Stored data entries:
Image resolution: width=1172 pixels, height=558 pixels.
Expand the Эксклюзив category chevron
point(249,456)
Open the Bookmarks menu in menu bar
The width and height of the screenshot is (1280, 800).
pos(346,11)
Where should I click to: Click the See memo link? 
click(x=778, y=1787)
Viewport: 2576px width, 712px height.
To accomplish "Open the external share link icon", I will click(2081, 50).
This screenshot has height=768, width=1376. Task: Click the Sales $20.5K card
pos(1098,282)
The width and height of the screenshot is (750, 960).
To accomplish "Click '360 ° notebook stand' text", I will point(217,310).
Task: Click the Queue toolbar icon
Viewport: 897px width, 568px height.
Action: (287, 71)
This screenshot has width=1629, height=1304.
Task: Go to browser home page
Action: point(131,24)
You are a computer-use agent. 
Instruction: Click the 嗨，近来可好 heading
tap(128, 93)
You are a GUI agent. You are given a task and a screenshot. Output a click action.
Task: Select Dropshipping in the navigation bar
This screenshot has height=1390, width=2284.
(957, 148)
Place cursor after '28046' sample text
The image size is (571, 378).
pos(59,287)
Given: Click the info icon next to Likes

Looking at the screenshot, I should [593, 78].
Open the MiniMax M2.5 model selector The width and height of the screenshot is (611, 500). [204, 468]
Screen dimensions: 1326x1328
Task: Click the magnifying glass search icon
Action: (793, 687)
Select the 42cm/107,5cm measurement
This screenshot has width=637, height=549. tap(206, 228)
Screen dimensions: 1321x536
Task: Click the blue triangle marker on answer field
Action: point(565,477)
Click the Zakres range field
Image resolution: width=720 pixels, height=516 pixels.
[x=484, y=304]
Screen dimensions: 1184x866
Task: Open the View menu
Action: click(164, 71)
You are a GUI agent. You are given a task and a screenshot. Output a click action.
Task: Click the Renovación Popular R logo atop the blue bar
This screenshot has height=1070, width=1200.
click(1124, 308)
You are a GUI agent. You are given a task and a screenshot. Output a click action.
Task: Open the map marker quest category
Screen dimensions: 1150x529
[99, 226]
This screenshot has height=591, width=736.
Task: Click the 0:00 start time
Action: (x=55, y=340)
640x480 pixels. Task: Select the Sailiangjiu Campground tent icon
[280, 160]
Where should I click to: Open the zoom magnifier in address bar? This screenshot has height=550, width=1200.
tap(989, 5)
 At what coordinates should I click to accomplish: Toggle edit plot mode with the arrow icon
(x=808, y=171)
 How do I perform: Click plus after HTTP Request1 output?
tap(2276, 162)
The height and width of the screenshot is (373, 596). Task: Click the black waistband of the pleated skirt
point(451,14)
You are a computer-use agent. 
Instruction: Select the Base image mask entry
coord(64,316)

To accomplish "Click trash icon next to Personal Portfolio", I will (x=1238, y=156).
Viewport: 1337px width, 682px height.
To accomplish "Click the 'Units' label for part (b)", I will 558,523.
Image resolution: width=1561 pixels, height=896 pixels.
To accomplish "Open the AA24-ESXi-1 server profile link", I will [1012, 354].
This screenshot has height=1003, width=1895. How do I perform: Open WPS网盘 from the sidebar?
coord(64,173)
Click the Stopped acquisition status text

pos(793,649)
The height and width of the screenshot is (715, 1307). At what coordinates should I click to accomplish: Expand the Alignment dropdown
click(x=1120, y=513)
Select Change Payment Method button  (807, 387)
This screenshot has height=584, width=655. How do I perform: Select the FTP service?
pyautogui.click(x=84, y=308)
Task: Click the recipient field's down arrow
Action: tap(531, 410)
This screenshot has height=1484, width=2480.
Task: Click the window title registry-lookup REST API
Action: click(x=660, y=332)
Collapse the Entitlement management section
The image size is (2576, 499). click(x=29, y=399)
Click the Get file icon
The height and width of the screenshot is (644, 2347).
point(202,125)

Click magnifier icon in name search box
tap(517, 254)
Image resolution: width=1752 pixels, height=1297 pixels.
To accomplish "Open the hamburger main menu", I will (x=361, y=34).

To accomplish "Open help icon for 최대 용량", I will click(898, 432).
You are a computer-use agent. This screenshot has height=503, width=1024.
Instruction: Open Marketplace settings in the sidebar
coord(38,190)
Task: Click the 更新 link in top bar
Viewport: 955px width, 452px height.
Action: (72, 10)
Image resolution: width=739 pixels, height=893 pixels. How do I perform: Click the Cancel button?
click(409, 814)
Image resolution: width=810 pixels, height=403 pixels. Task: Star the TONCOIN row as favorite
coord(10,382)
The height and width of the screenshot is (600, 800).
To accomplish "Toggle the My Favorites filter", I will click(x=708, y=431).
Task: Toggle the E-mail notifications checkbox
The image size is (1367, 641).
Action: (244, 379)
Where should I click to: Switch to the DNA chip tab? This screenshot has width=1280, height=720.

*Goal of the exercise*. In the entries above, copy each line that contains the string "will".

*Answer section*.
To accomplish "Open the external share link icon", I will click(2081, 50).
To accomplish "Click '360 ° notebook stand' text", I will point(217,310).
To accomplish "Click trash icon next to Personal Portfolio", I will (x=1238, y=156).
To accomplish "Click the 'Units' label for part (b)", I will 558,523.
To accomplish "Open the AA24-ESXi-1 server profile link", I will [1012, 354].
To accomplish "Open the hamburger main menu", I will (x=361, y=34).
To accomplish "Open help icon for 최대 용량", I will click(898, 432).
To accomplish "Toggle the My Favorites filter", I will click(x=708, y=431).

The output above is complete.